— Work request —
Your task is to copy the stretch of lines in the records below that begins with the line containing "Task: Open the AI OC Guide" and ends with the line containing "The image size is (1024, 768).", exactly as written, with nothing added.

— Material for this task —

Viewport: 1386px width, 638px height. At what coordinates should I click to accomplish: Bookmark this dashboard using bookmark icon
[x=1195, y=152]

...

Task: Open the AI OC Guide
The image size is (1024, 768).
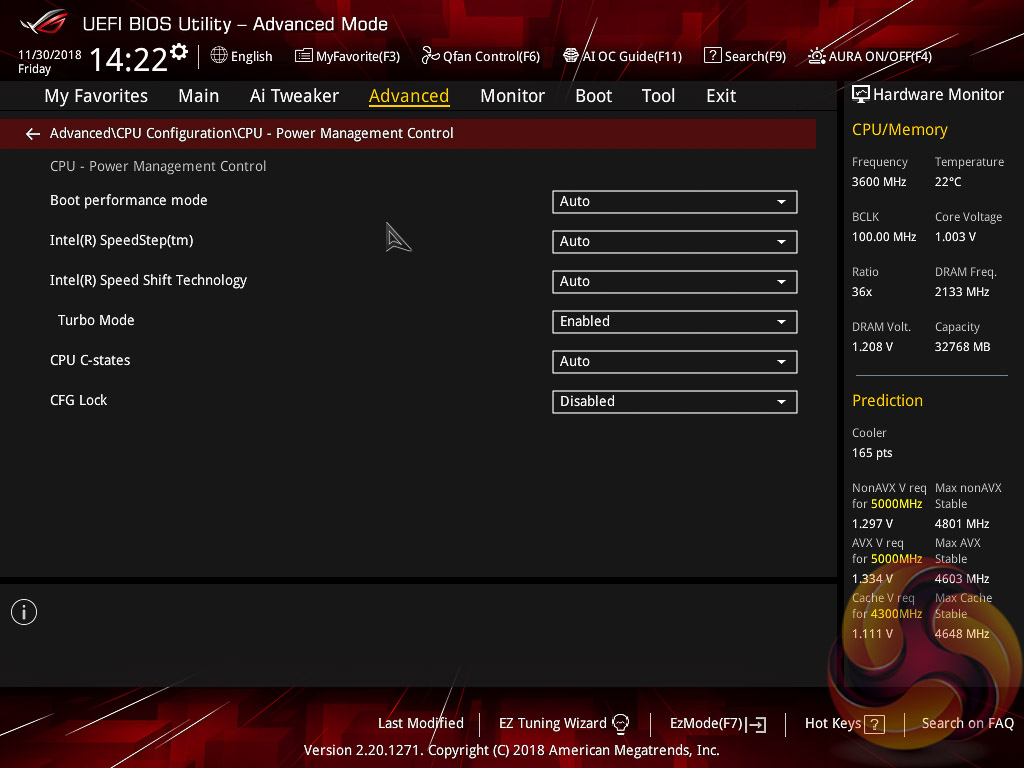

* * *

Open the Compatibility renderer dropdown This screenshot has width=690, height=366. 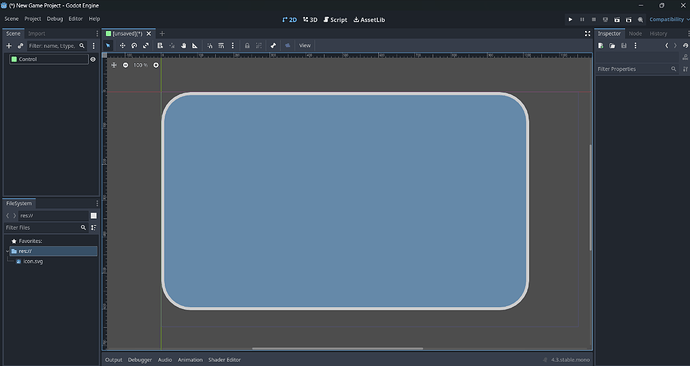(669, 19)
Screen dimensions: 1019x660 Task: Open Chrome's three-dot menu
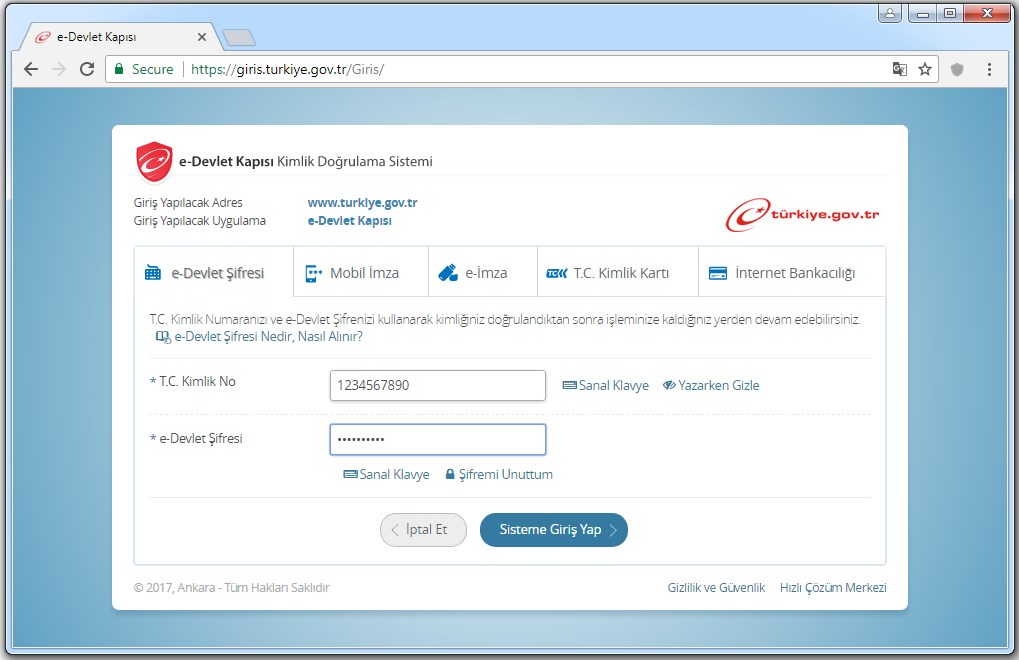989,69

— Result of the task —
Task: Open the AI OC Guide
The image size is (1024, 768).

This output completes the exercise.